Nils espira, da un paso adelante hacia el soldado y asiente sin quitar los ojos de la pequeña piedra.
– Dámela -dice tranquilamente.
10
Gerlof no respondió a la pregunta de Julia sobre Nils Kant. Se limitó a señalar por encima del hombro de su hija, la oscuridad al otro lado de la ventana.
– La familia Kant vivía justo allí abajo -indicó-. En la gran casa amarilla. Estaban aquí antes de que nosotros construyéramos esta casa.
– Recuerdo que cuando era niña allí vivía una señora mayor -rememoró Julia.
– Era Vera, la madre de Nils -explicó Gerlof-. Murió a principios de los años setenta. Llevaba muchos años viviendo sola. Era rica… Su familia era dueña de un aserradero en Småland y ella poseía muchas tierras a lo largo de la costa, pero me parece que su dinero nunca le dio la felicidad. Según creo, sus parientes aún andan peleándose por lo que queda de herencia, pues la casa está vacía y en ruinas. O quizá nadie se atreva a vivir allí.
– Vera Kant… -repitió Julia-. La recuerdo vagamente. No caía muy bien, ¿verdad?
– No, estaba demasiado amargada, y era muy rencorosa -respondió Gerlof-. Si tu abuelo le había hecho algo malo, odiaba a tu madre y también a ti, incluso a tu perro, para siempre jamás. Era orgullosa y malhumorada. Cuando murió su marido, enseguida volvió a adoptar su nombre de soltera.
– ¿Y nunca paseaba por la aldea?
– No.
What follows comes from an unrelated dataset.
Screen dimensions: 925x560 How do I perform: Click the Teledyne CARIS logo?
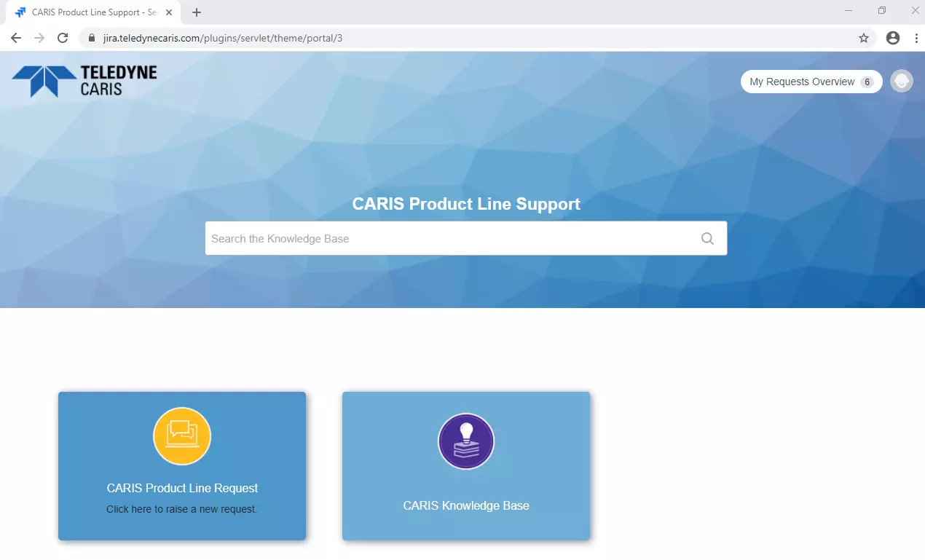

Vera era un alma solitaria -dijo Gerlof-, Se pasaba la mayor parte del tiempo sentada en su casa, añorando a su hijo.
– ¿Y qué hizo él? -volvió a preguntar Julia.
– Bastantes cosas… -respondió Gerlof-. Cuando era niño la gente sospechó que había matado a su hermano pequeño en la playa. Al parecer, Nils y su hermano estaban solos cuando ocurrió, y él dijo que había sido un accidente…, así que nunca sabremos la verdad.
– ¿Erais amigos?
– No, qué va. Era unos cuantos años menor que yo, y yo embarqué muy joven. Así que de pequeño apenas lo traté.
– ¿Y de mayor?
Gerlof estuvo a punto de esbozar una sonrisa, pero hablar de Nils Kant no le hacía ninguna gracia.
– En absoluto -dijo finalmente-. Como te he dicho, se marchó de la aldea. -Levantó la mano y señaló hacia la pequeña librería en una esquina de la habitación-. Allí hay un libro sobre Nils Kant. En la tercera estantería empezando por arriba: ese del delgado lomo amarillo.
Julia se levantó y fue hacia la librería. Buscó y finalmente sacó un libro de la tercera estantería. Leyó el título.
– Crímenes de Öland.
Lanzó una mirada inquisitiva a Gerlof.
– Ése es -dijo él-. Lo escribió hace unos años un colega de Bengt Nyberg, del Ölands-Posten. Léelo y podrás enterarte de casi todo.
– Vale. -Miró el reloj-. Pero esta noche no.
– No. Vámonos a la cama -convino Gerlof.
– Me gustaría dormir en mi habitación -apuntó Julia-. Si puedo.
Sí que podía. Gerlof escogió el dormitorio contiguo, el que Ella y él habían compartido durante años. Su cama de matrimonio ya no estaba, pero las nuevas ocupaban el mismo lugar. Mientras Gerlof estaba en el baño Julia le hizo la cama, una actividad para la que él ya no estaba capacitado.